Si, d’après la jurisprudence, le principe des droits de la défense s’impose à l’administration fiscale, le législateur se doit, dans les dispositions qu’il édicte et qui accordent certaines prérogatives aux services fiscaux, de veiller à ce que celles-ci n’aboutissent pas, dans leur mise en œuvre, à une violation de ce principe à caractère constitutionnel. Notamment, le législateur aurait dû prévoir que l’intéressé puisse être entendu et qu’il puisse ainsi préalablement faire valoir ses observations, ce que le deuxième alinéa de l’article semble exclure.
En pratique, la mise en œuvre de cet article est d’autant plus choquante lorsqu’on la compare à la procédure de taxation d’office applicable à un héritier qui ne déposerait pas de déclaration de succession. Car même dans le cadre d’une taxation d’office, l’administration fiscale se doit d’adresser une proposition de rectification motivée au contribuable, qui va ainsi avoir connaissance des motifs de droits qui sous-tendent le redressement et pourra présenter ses observations dans un délai de 30 jours.

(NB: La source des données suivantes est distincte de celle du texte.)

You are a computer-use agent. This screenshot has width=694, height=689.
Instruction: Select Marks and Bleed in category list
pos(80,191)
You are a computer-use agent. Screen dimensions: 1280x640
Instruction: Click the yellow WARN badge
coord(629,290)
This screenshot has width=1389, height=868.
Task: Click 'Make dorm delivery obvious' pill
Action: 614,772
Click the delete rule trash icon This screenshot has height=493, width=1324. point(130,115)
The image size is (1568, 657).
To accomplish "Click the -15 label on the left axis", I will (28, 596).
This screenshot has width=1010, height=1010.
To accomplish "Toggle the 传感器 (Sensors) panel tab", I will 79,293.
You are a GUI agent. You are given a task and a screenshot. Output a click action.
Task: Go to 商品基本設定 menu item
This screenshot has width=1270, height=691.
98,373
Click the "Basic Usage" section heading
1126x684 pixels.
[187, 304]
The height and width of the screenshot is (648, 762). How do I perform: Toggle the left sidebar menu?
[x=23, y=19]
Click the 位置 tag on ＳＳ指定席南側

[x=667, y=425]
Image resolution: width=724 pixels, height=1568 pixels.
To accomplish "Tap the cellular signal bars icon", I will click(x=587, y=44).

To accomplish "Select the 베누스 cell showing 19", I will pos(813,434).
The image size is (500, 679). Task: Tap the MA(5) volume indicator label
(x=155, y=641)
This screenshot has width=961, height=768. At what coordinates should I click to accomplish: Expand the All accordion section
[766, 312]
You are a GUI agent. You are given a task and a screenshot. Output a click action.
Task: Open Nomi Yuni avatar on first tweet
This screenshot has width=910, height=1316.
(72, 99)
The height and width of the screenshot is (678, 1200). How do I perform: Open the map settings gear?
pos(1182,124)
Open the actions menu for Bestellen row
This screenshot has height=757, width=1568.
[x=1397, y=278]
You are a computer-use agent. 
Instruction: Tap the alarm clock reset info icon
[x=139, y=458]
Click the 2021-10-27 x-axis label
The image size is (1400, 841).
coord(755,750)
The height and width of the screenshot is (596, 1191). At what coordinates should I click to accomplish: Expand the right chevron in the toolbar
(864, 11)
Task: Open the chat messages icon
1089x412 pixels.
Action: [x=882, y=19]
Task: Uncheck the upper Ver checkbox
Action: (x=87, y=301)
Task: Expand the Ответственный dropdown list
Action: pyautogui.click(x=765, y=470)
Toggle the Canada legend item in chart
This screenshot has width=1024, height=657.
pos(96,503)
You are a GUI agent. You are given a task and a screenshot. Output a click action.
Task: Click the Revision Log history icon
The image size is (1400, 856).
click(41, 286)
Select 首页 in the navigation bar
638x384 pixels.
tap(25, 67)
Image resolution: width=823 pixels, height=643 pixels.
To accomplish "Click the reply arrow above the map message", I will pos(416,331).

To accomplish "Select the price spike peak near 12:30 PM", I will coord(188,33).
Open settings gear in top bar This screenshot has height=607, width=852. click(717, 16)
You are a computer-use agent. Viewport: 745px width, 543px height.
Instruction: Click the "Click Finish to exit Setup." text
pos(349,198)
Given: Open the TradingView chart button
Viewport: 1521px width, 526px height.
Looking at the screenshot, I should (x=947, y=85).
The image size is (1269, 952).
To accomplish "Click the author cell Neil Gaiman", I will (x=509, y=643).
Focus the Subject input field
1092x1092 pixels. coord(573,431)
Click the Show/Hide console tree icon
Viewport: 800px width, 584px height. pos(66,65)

Du point de vue des droits de la défense, le contribuable qui ne respecte pas son obligation déclarative se trouve alors dans une situation plus favorable que celui qui, diligent, se soumet à cette obligation.
Cet argument a dû convaincre l’administration, puisqu’au stade de l’appel, elle a complétement abandonné les redressements.
Aurait-il aussi convaincu le juge ? Le texte de l’article 1701 aurait-il été entaché d’illégalité ? Nous ne pouvons que l’espérer !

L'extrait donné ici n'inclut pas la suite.